• **Exercise details**: This task asks for the lines from the one with "You are a computer-use" to the final line below, repeated exactly, with pictures omitted.

[Stored records]
* * * *
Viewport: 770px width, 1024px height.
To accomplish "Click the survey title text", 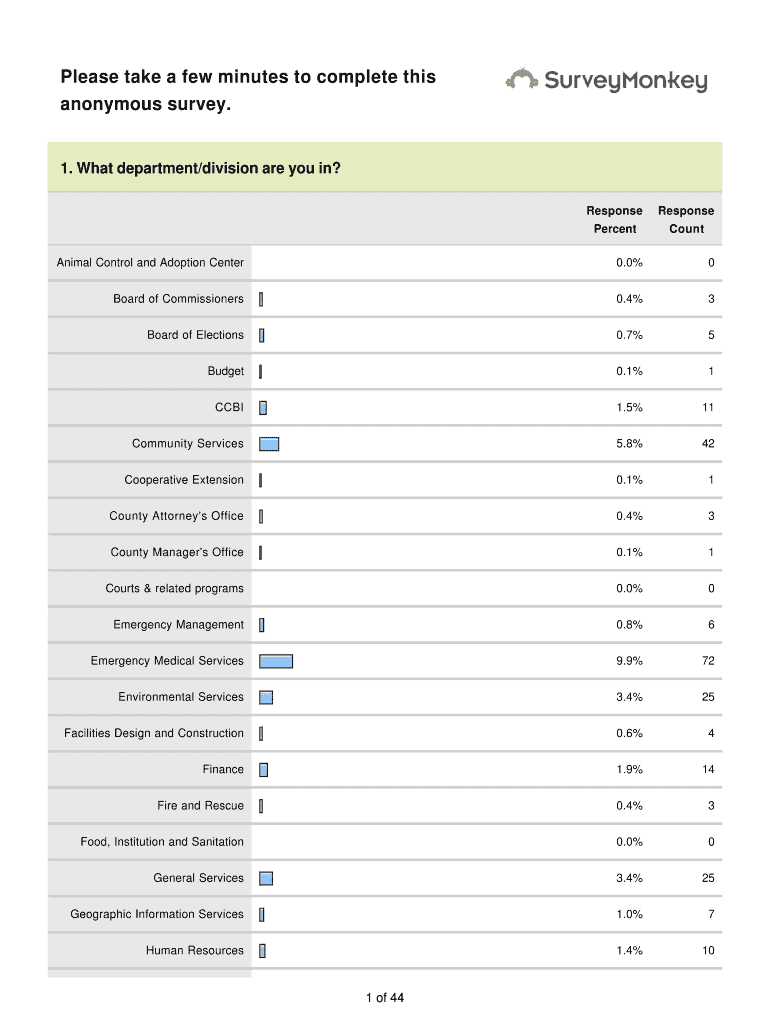I will (248, 91).
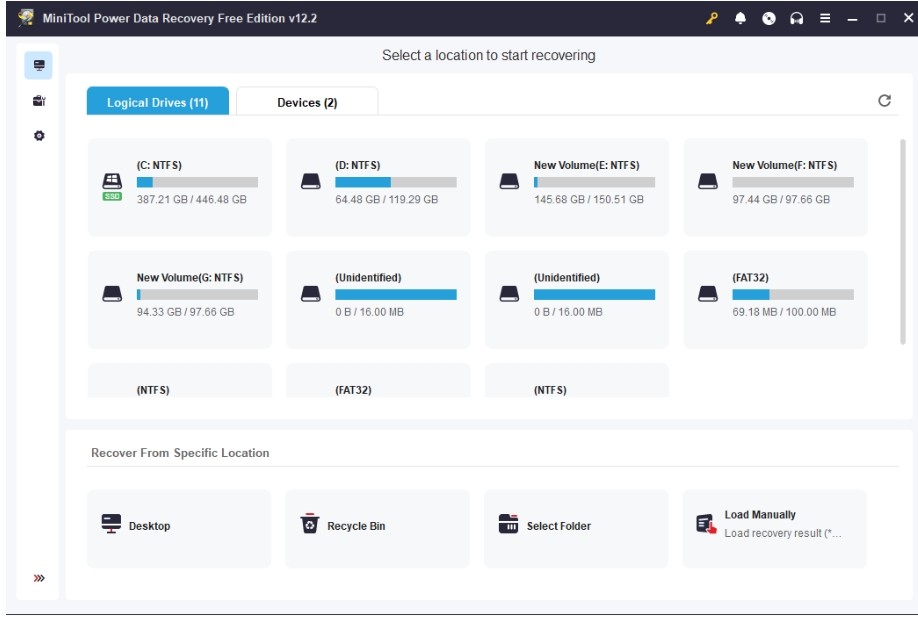The width and height of the screenshot is (918, 624).
Task: Refresh the drive list
Action: (x=884, y=101)
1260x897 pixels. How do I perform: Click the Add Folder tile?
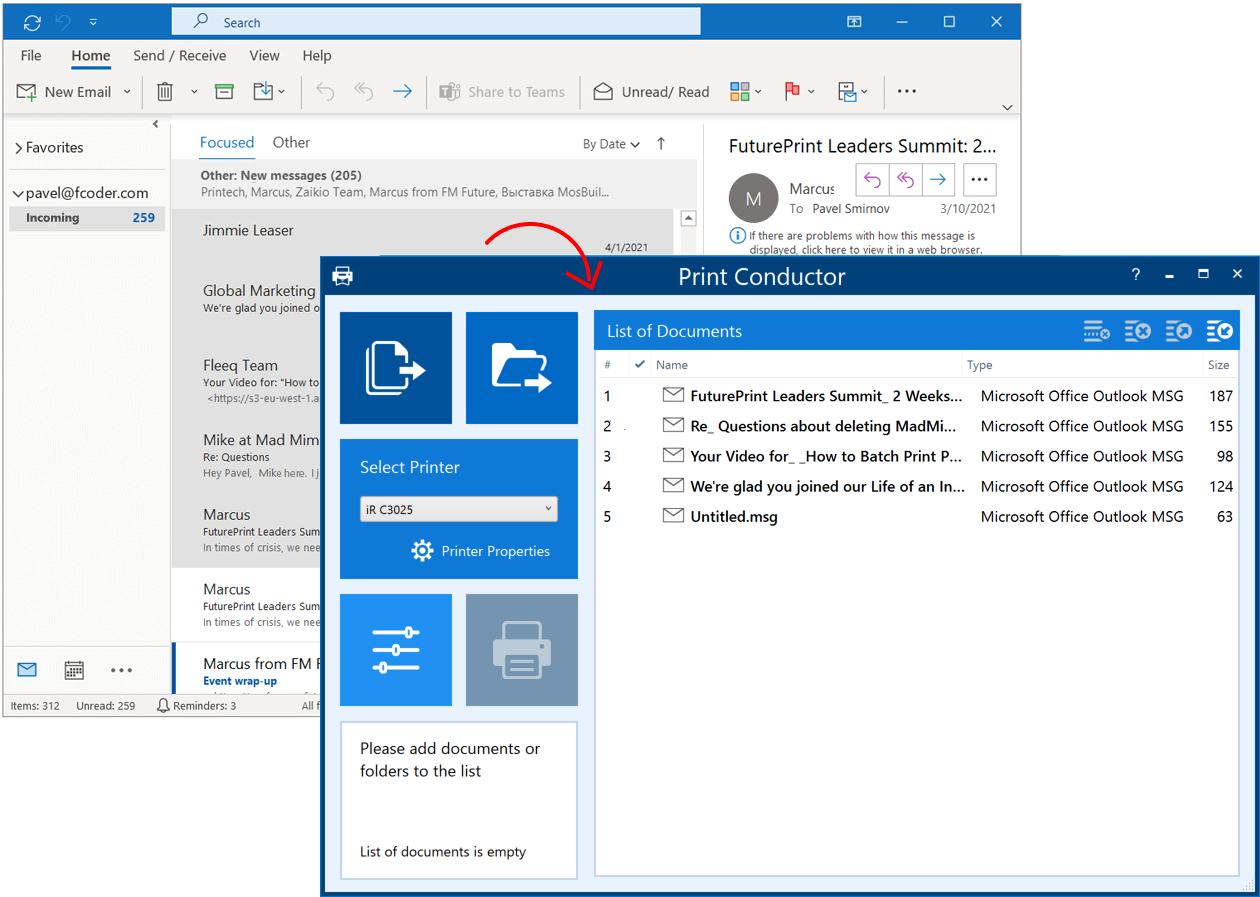[521, 368]
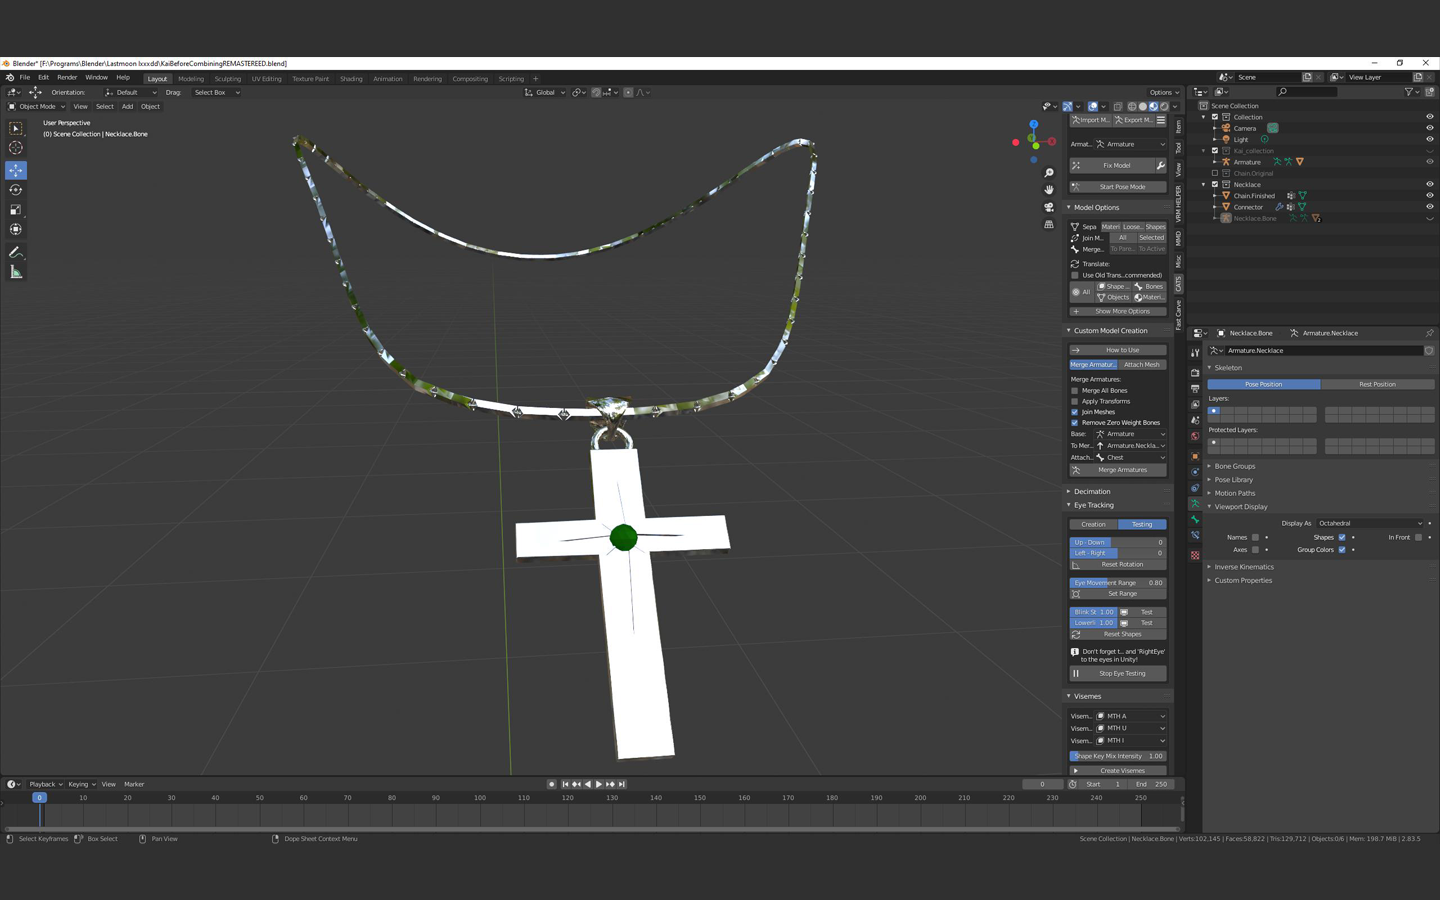Pick the Annotate tool
This screenshot has height=900, width=1440.
coord(16,252)
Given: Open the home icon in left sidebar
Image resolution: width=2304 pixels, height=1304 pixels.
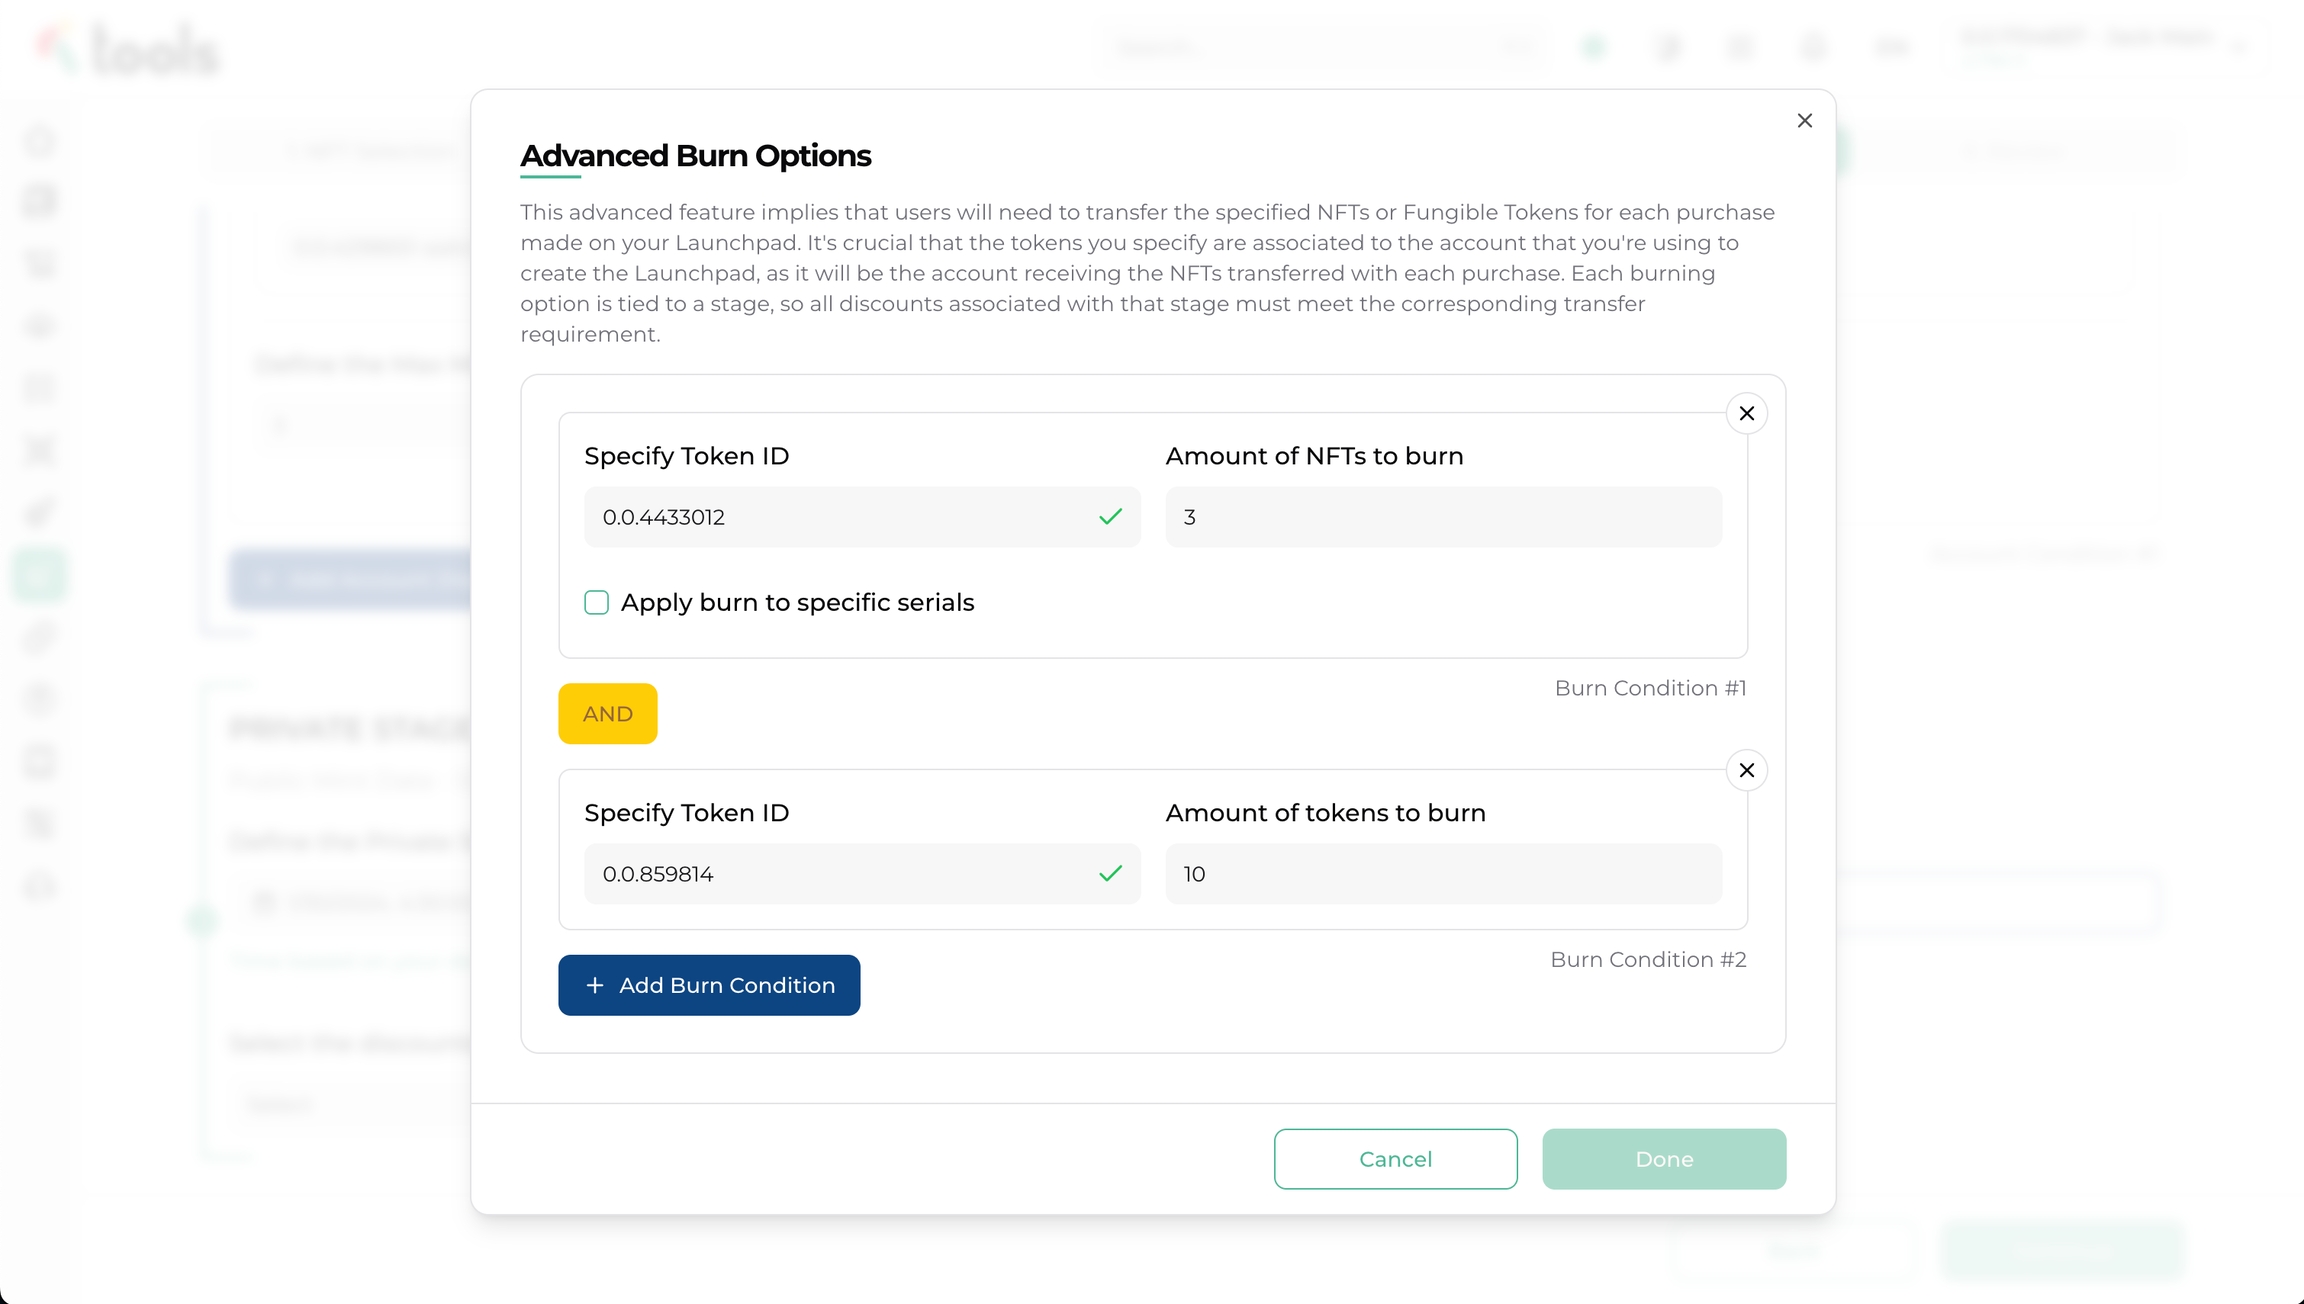Looking at the screenshot, I should tap(40, 140).
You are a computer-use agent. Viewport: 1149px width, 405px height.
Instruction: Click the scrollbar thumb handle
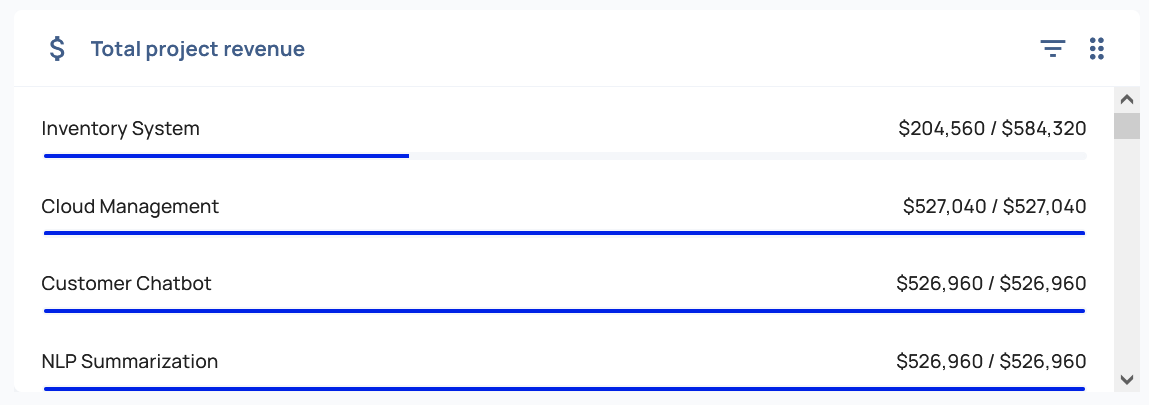click(1126, 126)
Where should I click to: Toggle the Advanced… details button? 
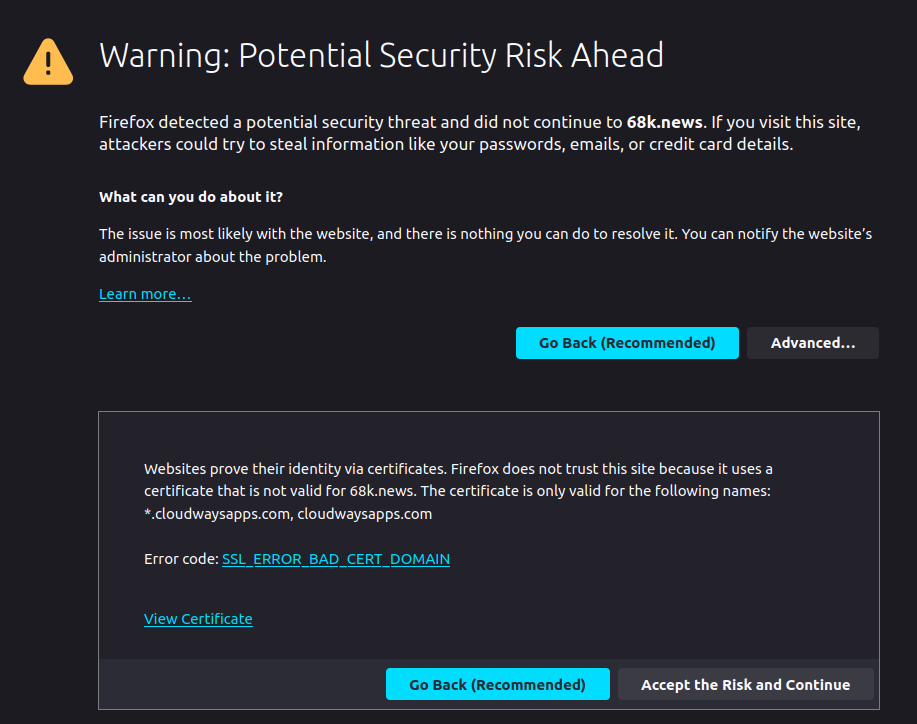812,343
* * * *
• **Expected answer**:
You are a computer-use agent. Viewport: 1149px width, 405px height.
Instruction: Click the scrollbar thumb handle
click(1126, 126)
Where should I click to: Toggle the Advanced… details button? 
812,343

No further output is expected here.